NY Court of Appeals Upholds 2017 Switchblade Verdict

The New York Court of Appeals has just upheld a December 2017 decision in the People v. Berrezueta, where a man carrying an assisted-opening knife was charged with attempted criminal possession of a weapon in the fourth degree. The basis of the decision was made by interpreting Berrezueta’s assisted-opening knife as a switchblade under the New York Penal Law definition.

According to New York Penal Code, a switchblade is “any knife which has a blade which opens automatically by hand pressure applied to a button, spring or other device in the handle of the knife.” In its memorandum the Court writes that “…the evidence presented at trial by the People, which included the police officer’s testimony and his demonstration of the operability of the knife, was sufficient to support the factfinder’s conclusion that the knife…met the statutory definition of a switchblade.”

The seven judges comprising the New York Appellate Court ruled against Berrezueta’s appeal 6-1, with Judge Jenny Rivera offering a dissenting opinion as the sole resistance. Judge Rivera writes that the “the pictures of the knife admitted into evidence show that the button was on the blade, which, when the knife is closed, protrudes from the side of the handle. Flipping open and locking into place, the metal blade and the button on its surface remain separate from the handle when the knife is in use.”

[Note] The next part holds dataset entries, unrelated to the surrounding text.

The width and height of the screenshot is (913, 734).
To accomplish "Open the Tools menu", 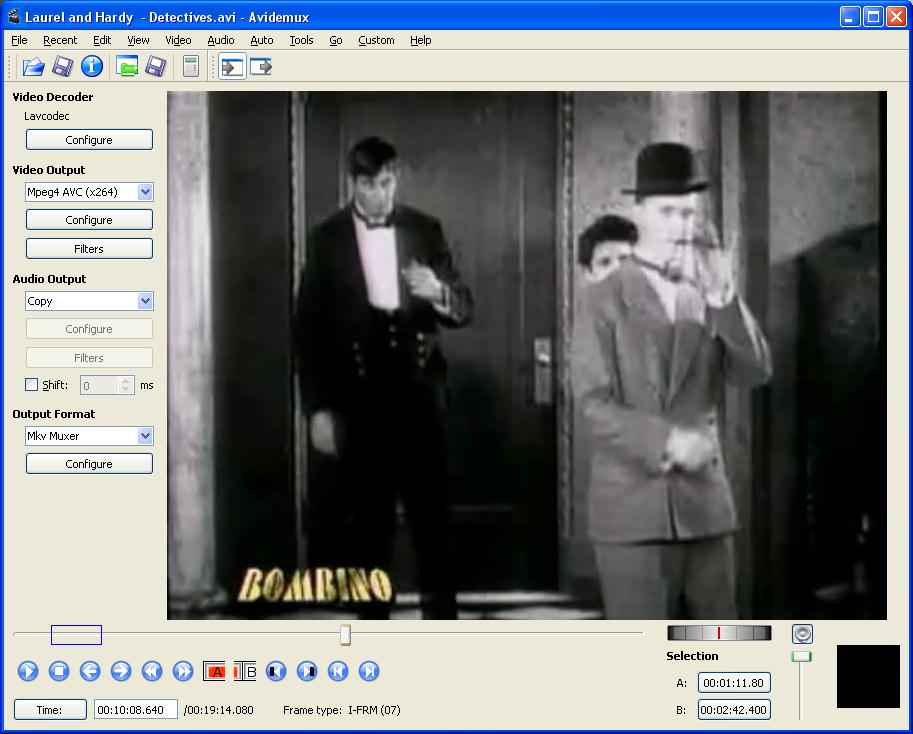I will click(301, 40).
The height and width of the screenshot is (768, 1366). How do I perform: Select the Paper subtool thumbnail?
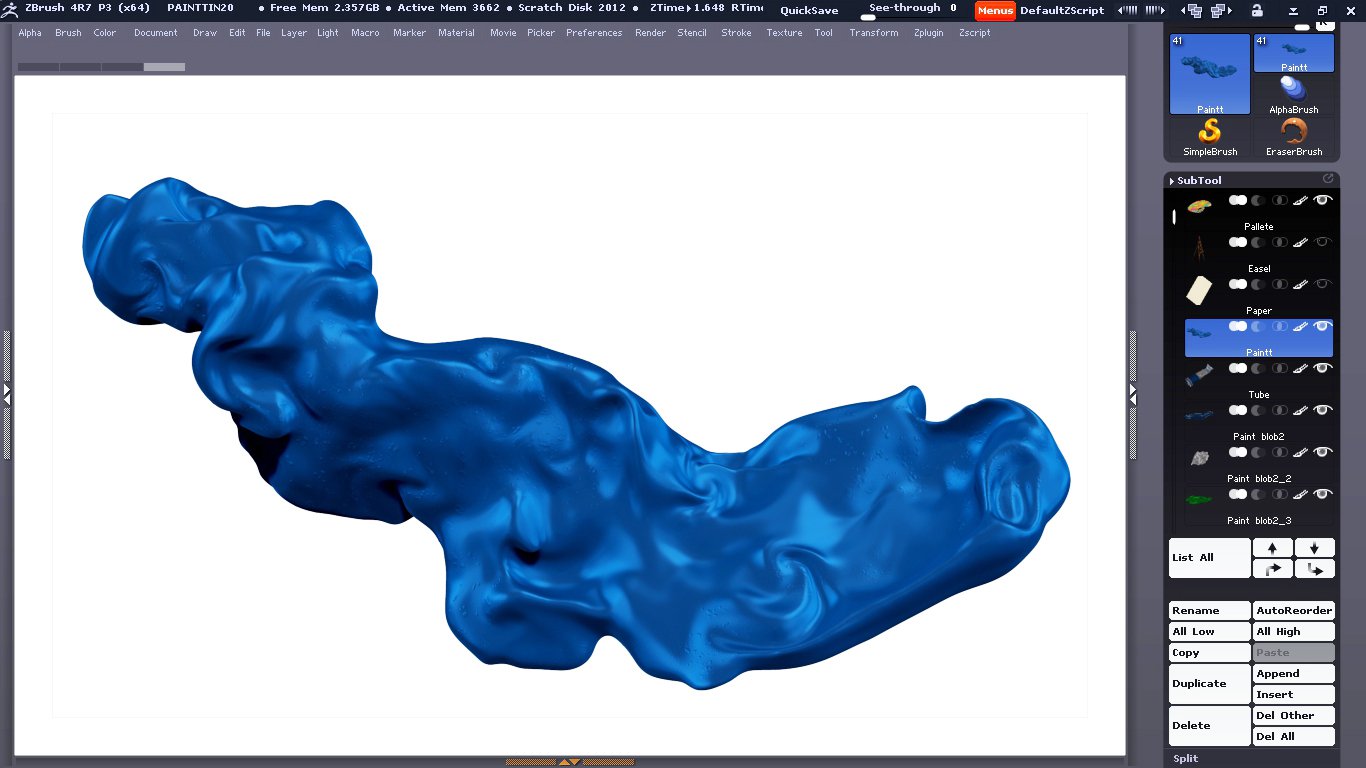tap(1199, 291)
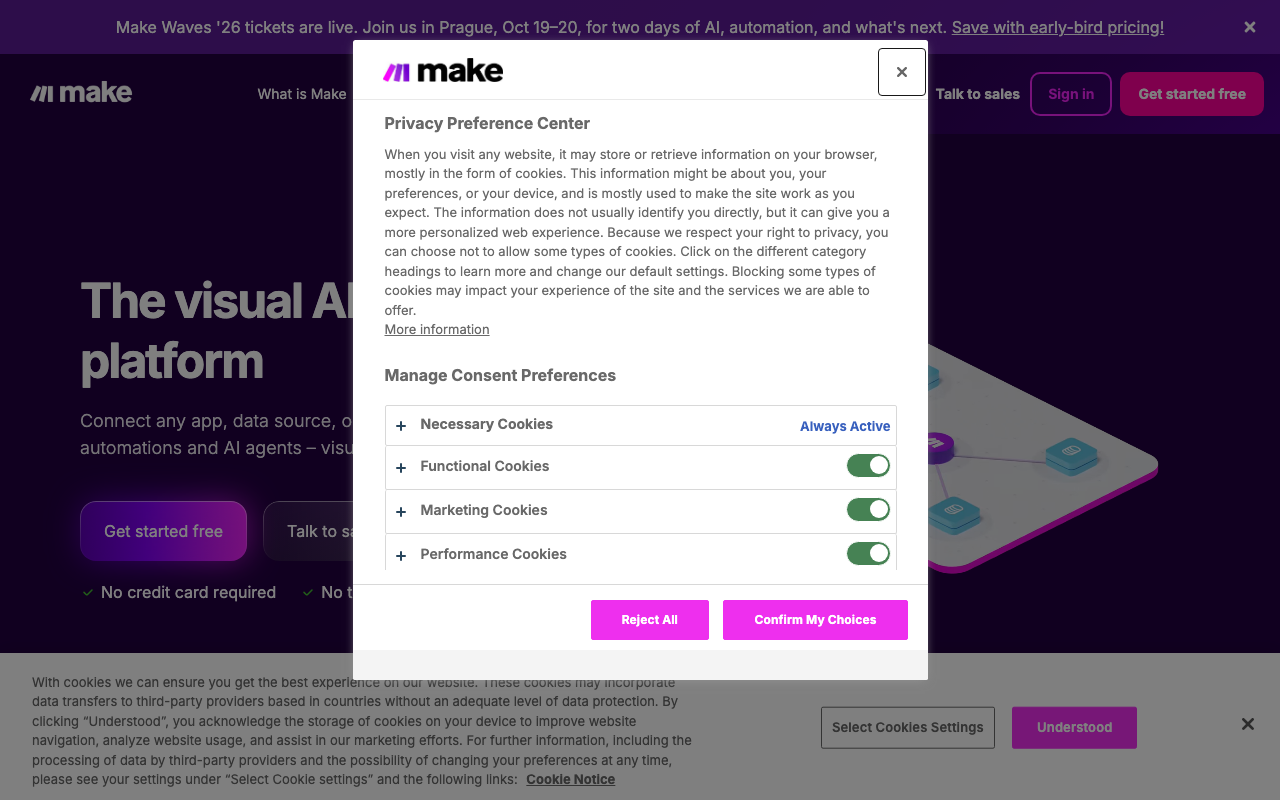Click the Make logo in site navigation

81,93
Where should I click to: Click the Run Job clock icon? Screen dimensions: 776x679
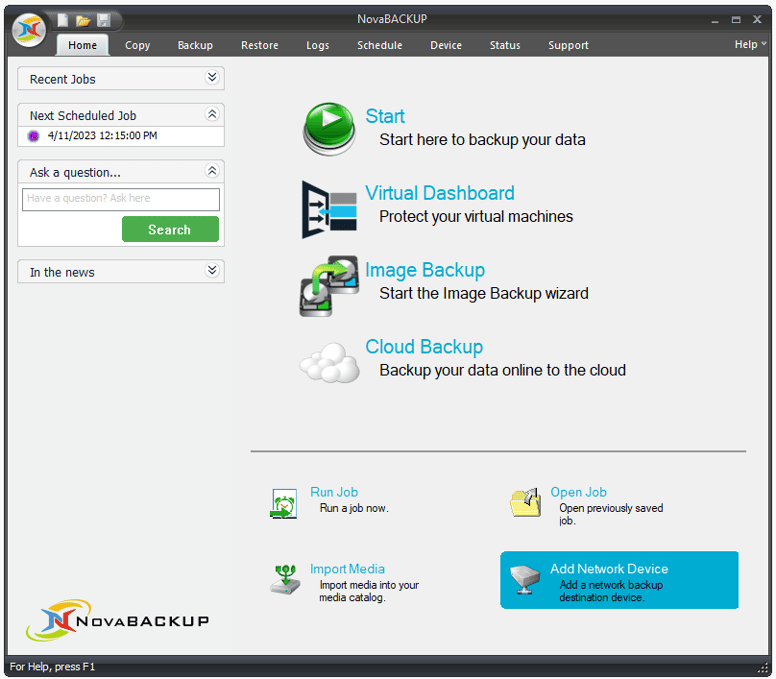[x=284, y=503]
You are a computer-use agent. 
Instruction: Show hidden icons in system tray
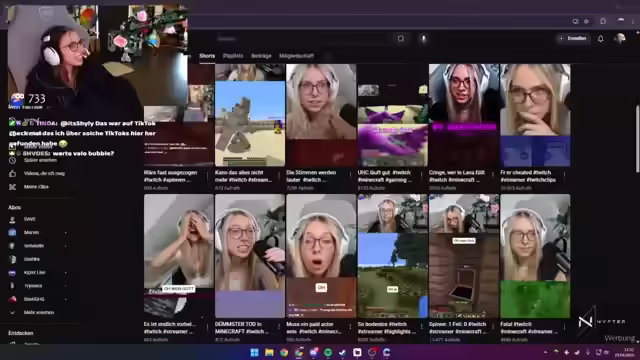pos(546,352)
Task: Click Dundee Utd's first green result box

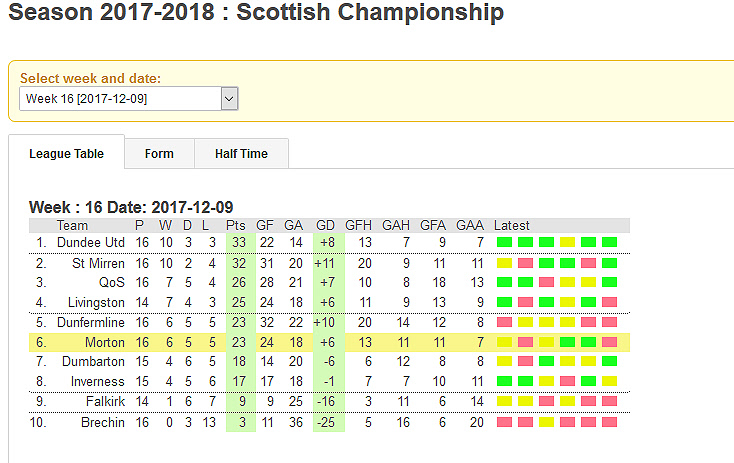Action: (x=504, y=242)
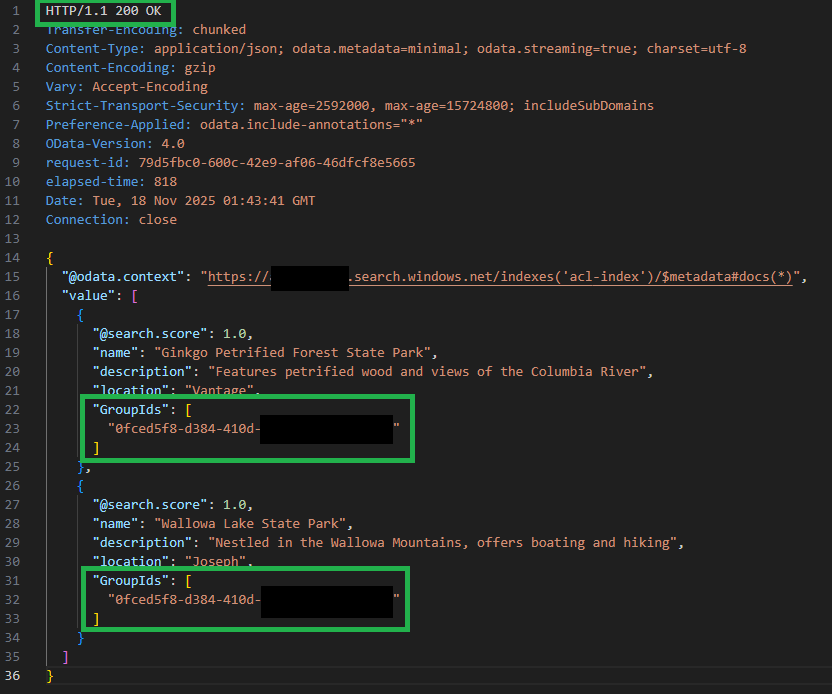Click the Content-Type header name
832x694 pixels.
point(92,49)
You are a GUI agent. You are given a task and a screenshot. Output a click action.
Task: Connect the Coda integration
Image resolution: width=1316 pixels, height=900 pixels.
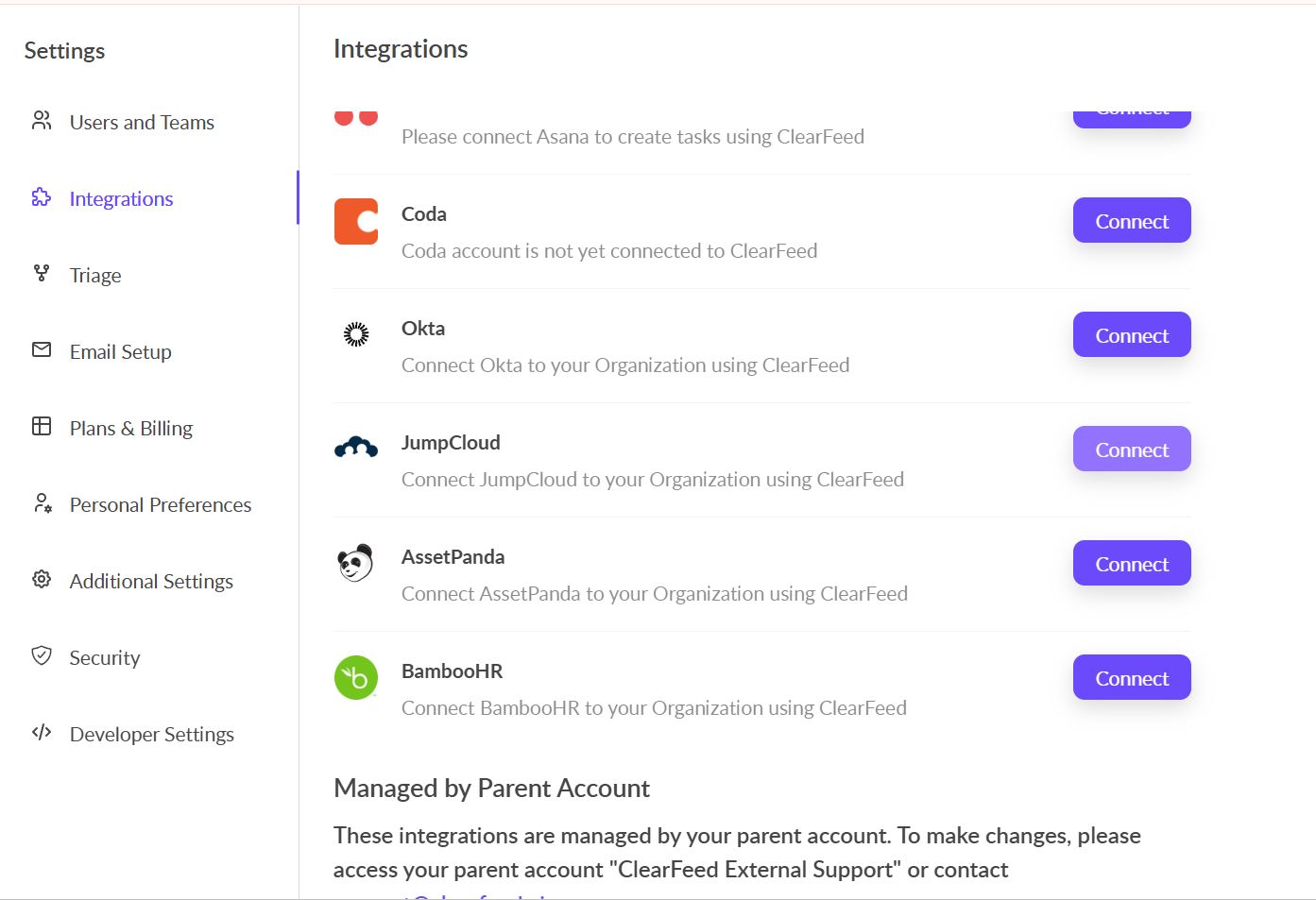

She argues that in cases dealing with potential switchblades, a narrow interpretation of the legal definition must be taken. Because the deployment button was part of the blade and not the handle, the knife in question did not meet the legal definition of a switchblade. “We are bound by the chosen language and the apparent legislative intent to define this per se weapon by a distinct characteristic, to the exclusion of other knives…the description of the knife does not fit the statutory definition of a switchblade’s appearance and working mechanism.”

In a press release today Knife Rights took issue with the decision, in particular its dangerous disregard for the difference between an assisted-opening knife and an automatic one. “In addition to completely redefining what a knife’s handle is…the Court disregarded the fundamental difference in how the two types of knives operate – switchblades being automatic (an essential element of the definition) while assisted-openers are not.”

The decision could complicate future cases, too. “It creates a trap for all knife owners who would rationally never consider an assisted-opening folder to be a switchblade, especially if they were intimately familiar with plain wording of New York’s switchblade statue,” Knife Rights explains.

Judge Rivera’s dissenting opinion does not overturn the other judges’ decision. If there’s a silver lining, it’s that dissenting opinions can be useful in court as persuasive authority for establishing precedent. However, persuasive Authority is not as strong as existing court cases. Possession of a weapon in the fourth degree is a Class A Misdemeanor and can bring up to one year of jail time or three years of probation, and a fine of up to $1000.